DNA constructs were transfected into cells using Lipofectamine 2000 (Invitrogen) according to the manufacturer's guidelines. Cells were harvested 24 h after transfection for analysis. Transfection efficiency was ∼10% for melanoma cell lines and 50% for HEK293. Stably transfected HEK293 cell lines were obtained as previously described (19).

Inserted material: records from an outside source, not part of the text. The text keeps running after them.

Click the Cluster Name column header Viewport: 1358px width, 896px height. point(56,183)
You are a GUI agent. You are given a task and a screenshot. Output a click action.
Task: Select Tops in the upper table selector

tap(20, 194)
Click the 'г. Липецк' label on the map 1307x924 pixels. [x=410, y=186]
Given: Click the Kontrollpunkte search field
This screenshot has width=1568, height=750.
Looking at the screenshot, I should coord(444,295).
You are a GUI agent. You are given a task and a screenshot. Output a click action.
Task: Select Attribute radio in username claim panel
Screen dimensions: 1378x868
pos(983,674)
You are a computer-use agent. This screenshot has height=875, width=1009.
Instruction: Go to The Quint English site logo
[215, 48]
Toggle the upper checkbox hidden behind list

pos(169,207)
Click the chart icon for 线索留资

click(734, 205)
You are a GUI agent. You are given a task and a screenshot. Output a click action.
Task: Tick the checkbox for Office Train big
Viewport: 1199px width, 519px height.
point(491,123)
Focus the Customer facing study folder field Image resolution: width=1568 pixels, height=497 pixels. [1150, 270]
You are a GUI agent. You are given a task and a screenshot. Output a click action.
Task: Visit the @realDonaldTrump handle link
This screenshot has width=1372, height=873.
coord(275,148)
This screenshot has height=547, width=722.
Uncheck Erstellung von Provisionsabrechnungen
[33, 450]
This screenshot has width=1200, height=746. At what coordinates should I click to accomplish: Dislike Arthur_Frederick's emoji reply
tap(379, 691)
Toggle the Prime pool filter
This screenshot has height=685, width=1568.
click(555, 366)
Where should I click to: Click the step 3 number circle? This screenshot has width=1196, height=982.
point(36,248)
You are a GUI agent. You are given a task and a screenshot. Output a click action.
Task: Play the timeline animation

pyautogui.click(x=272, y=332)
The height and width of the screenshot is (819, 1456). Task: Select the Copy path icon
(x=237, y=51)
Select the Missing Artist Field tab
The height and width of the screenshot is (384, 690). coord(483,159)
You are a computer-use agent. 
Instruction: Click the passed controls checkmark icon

Immunofluorescence and western blotting
Cells were fixed in 4% paraformaldehyde in PBS for 60 min, permeabilized using 0.1% Triton X-100 for 5 min and then stained as previously described (46) using the following antibody titres: MC1R antibody (N-19, Santa Cruz Biotechnology) 1:100, Cy3-conjugated anti-goat secondary antibody (Jackson ImmunoResearch Laboratories) 1:400, and DAPI (Molecular Probes) 1:1000. Cells were viewed using an Olympus Provis AX-70 microscope with a 60× objective lens. Quantification of cell surface fluorescence was performed by selection of representative unpermeabilized cells expressing each variant receptor and taking pictures on a digital camera with the same settings optimized for wild-type MC1R expression. Mean fluorescence intensity (greyscale) was measured in Adobe photoshop and expressed as percentages relative to wild-type. Western blotting was performed as described previously (19).
Radioligand binding
Cells were washed once with binding buffer (RPMI with 20 mm HEPES, 0.25% BSA and 1 mm 1,10-phenanthroline), then incubated for 2 h at room temperature with binding buffer containing 0.1–0.2 nm directly labelled 125I-NDP-MSH obtained from either a commercial source (2000 Ci/mmol, Amersham Biosciences) or radioiodination of NDP-MSH (125I, 2574 Ci/mmol) and HPLC purification. To determine maximal binding and to verify similar ligand binding affinity for the variant receptors, homologous competition was carried out by including a range of concentrations of unlabelled NDP-MSH. Homologous competition analysis was facilitated by the fact that the affinity of directly labelled NDP-MSH, as measured by saturation binding analysis (data not shown), is similar to the Ki of the cold ligand, as has been reported previously (22). Unbound radioligand was removed by washing monolayers twice with binding buffer at 4°C, cells were then solubilized in 0.2 m NaOH and bound radioactivity quantified on a gamma counter. Curve fitting and analysis of the radioligand binding data was performed using Prism 4.0 (Graph Pad).
ACKNOWLEDGEMENTS
We thank Denise Adams and Peter Cassidy for synthesis and provision of radioiodinated NDP-MSH. The work was funded partly by grants from the National Health and Medical Research Council of Australia (301173) and Australian Research Council (DP0451738). R.A.S. is an NHMRC Senior Research Fellow. The Institute for Molecular Bioscience incorporates the Centre for Functional and Applied Genomics as a Special Research Centre of the Australian Research Council.
Conflict of Interest statement. None declared.